141st APHA Annual Meeting

In This section

275495
Migrants crossing the Sonoran Desert into rural Arizona: Mitigating perils by providing medical assistance and humanitarian aid

Monday, November 4, 2013 : 11:00 AM - 11:15 AM

Mary Ann Kopydlowski, RN, BSN , BMC/JYP Clinic, Boston Health Care for the Homeless Program, Jamaica Plain, MA
A morally intolerable situation inspired a remarkable humanitarian movement in southern Arizona in the spring of 2004. Driven by economic inequality, thwarted by ill-conceived US border policy, and ignorant of the harsh conditions of the Sonoran Desert, more than 4000 men, women, and children have died trying to cross the Mexican border into the United States since 1998. Diverse faith-based and social activist groups—along with concerned individuals—felt compelled to act to stem the death tide and attempt to save at least some lives. They converged to form an organization called No More Deaths. No More Deaths volunteers work in Mexico Aid Centers in three Sonora, Mexico–Arizona border communities that receive significant numbers of deportees: Nogales, Naco, and Agua Prieta. However, the heart of No More Deaths is Desert Aid: providing water, food, and medical attention in the desert migration corridor south of Tucson, in both the open desert and a fixed base camp. This photographic presentation will discuss the causes of migration: the North American Free Trade Agreement (NAFTA) implemented in 1994, the maquiladora factories along the border with Mexico, and the global economy. The presenter volunteered with No More Deaths in the Desert Aid Camp in the fall of 2012. The presentation will also describe hikes into the desert to provide medical care, food, and water to migrants crossing the Sonoran Desert and medical care at the fixed base camp. It will also describe the perils, both physical/life threatening as well as legal, that migrants face.

Learning Areas:
Clinical medicine applied in public health
Diversity and culture
Other professions or practice related to public health
Provision of health care to the public
Public health or related nursing

Learning Objectives:
Identify life and death situations that migrants face crossing the Sonoran Desert and list 4 interventions to diminish migrant deaths and improve health care on the border. Explain how a globalized economy and the North American Free Trade Agreement impacts migration. Discuss the history of No More Deaths and how it's goals and objectives alleviate migrant deaths and provide emergency health care on the border. Describe the Mexico Aid Centers that No More Deaths supports and their impact on migrant health. Describe the Desert Aid Camp, sponsored by No More Deaths, and their model for providing health care to migrants in a backcountry environment.

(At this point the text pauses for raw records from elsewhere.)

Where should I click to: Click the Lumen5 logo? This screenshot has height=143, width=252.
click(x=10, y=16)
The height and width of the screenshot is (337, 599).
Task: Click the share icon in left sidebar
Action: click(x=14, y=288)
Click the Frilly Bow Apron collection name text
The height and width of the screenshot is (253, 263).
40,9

Keywords: Migrant Health, Immigration

Presenting author's disclosure statement:

Qualified on the content I am responsible for because: I volunteered with No More Deaths, providing medical care to migrants crossing the Sonoran Desert, September 2012. I have been a registered nurse for 25 years, working in community health care. I visited Cuba, El Salvador, Nicaragua and Mexico as an RN. As a nurse in Boston, I have cared for immigrants and migrants as part of my regular practice. I was a board member of the National Health Care for the Homeless Clinicians Network.
Any relevant financial relationships? No

I agree to comply with the American Public Health Association Conflict of Interest and Commercial Support Guidelines, and to disclose to the participants any off-label or experimental uses of a commercial product or service discussed in my presentation.